POLITIQUE

Espionnage de Lagacé : Coderre dit n'avoir «aucune responsabilité»

07/11/2016 04:25 EST | Actualisé 07/11/2016 05:16 EST

QUÉBEC – Bien qu’il ait appelé le chef du SPVM pour se plaindre de fuites médiatiques à son sujet, le maire Denis Coderre estime n’avoir «aucune responsabilité» dans l’espionnage du journaliste Patrick Lagacé qui en a découlé.

«J’ai pas dit : ‘‘enquêtez sur Lagacé’’, lance Denis Coderre. J’ai dit au directeur ‘‘c’est-tu légal?’’ et il a fait une enquête.»

Le maire de Montréal a été questionné lundi, en marge d’un événement à Lévis, sur son intervention en 2014 auprès du chef du SPVM de l’époque, Marc Parent.

Denis Coderre a expliqué qu’il avait voulu savoir pourquoi des informations circulaient au sujet de deux contraventions qui lui avaient été remises. Une rumeur voulait également qu’il ait requis les services de policiers se rendre à un spectacle du chanteur Corey Hart.

Dans la foulée de cet appel du maire, le SPVM a déclenché une enquête au cours de laquelle un enquêteur a obtenu les relevés téléphoniques du chroniqueur de La Presse, Patrick Lagacé, pour une période de deux semaines.

Aujourd’hui, Denis Coderre assure qu’il a contacté le chef de police à titre de simple citoyen.

Mais il voyait aussi «une réalité patronale-syndicale» dans ces fuites à son sujet. «Regardez ce qui s’est passé au cours des derniers mois, dans les dernières années, avec les projets de loi et tout ça, il y a eu une tension du côté de la Ville de Montréal et des syndicats», souligne-t-il.

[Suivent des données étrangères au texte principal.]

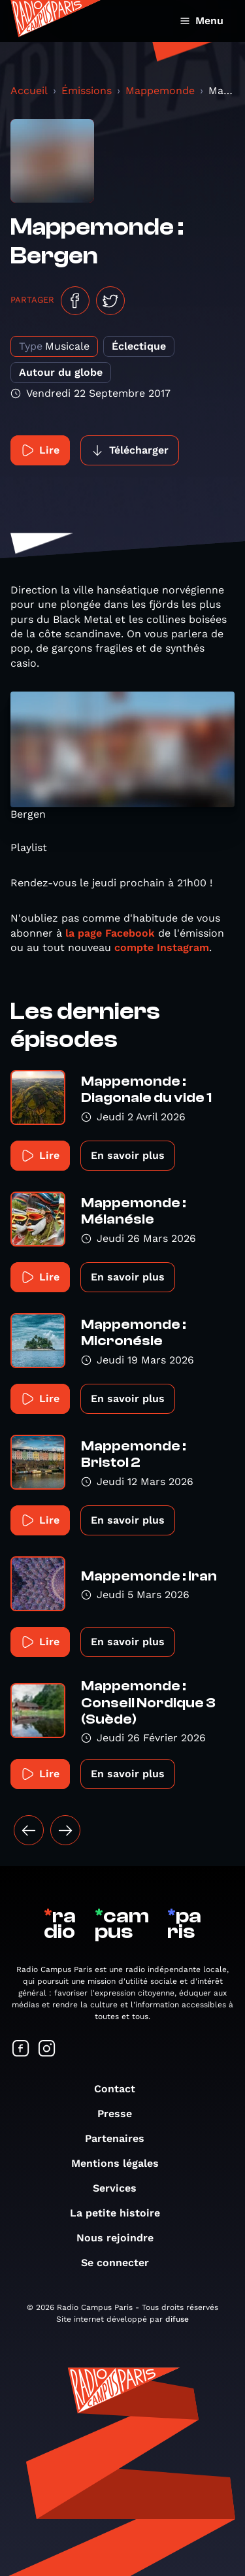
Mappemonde (160, 90)
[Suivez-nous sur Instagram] (47, 2049)
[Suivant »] (65, 1830)
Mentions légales (121, 2163)
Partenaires (121, 2138)
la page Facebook (110, 933)
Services (121, 2188)
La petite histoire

Denis Coderre n’a toutefois jamais porté plainte officiellement. Il reconnaît que cette démarche aurait «peut-être» été plus appropriée.

Le maire n’exclut pas de contacter à nouveau son chef de police devant une nouvelle situation similaire. «À date, je ne vois pas pourquoi je changerais de façon de faire, parce que c’était une situation intenable», lance-t-il.

Enquête administrative

Interpellé sur ce nouveau développement dans l’affaire des journalistes espionnées, le ministre de la Sécurité publique, Martin Coiteux, a rappelé que le maire de Montréal avait déjà annoncé la tenue d'une enquête par Me Denis Gallant, inspecteur général à Montréal, sur le comportement des policiers face aux journalistes.

«Ça s'ajoute à ce que nous avons déjà annoncé nous-mêmes. Je vous rappelle qu'on va avoir une commission d'enquête sur les agissements policiers en matière de surveillance des journalistes, sur les liens qui pourraient ou non exister entre des pressions politiques et des pratiques particulières du côté des policiers, souligne le ministre. Et ça s'ajoute au fait qu'on a élevé les journalistes au même rang que les juges, les avocats et les membres de l'Assemblée nationale quant à la manière de traiter les dossiers d'écoute électronique. Et il y a une inspection générale qui va se faire dans les services policiers concernés.»

«Quand on prend tout ça, les gestes posés par Montréal, les gestes qu'on pose au niveau du gouvernement du Québec, je pense qu'on va être capable de faire la lumière et d'aller dans la bonne direction», ajoute-t-il.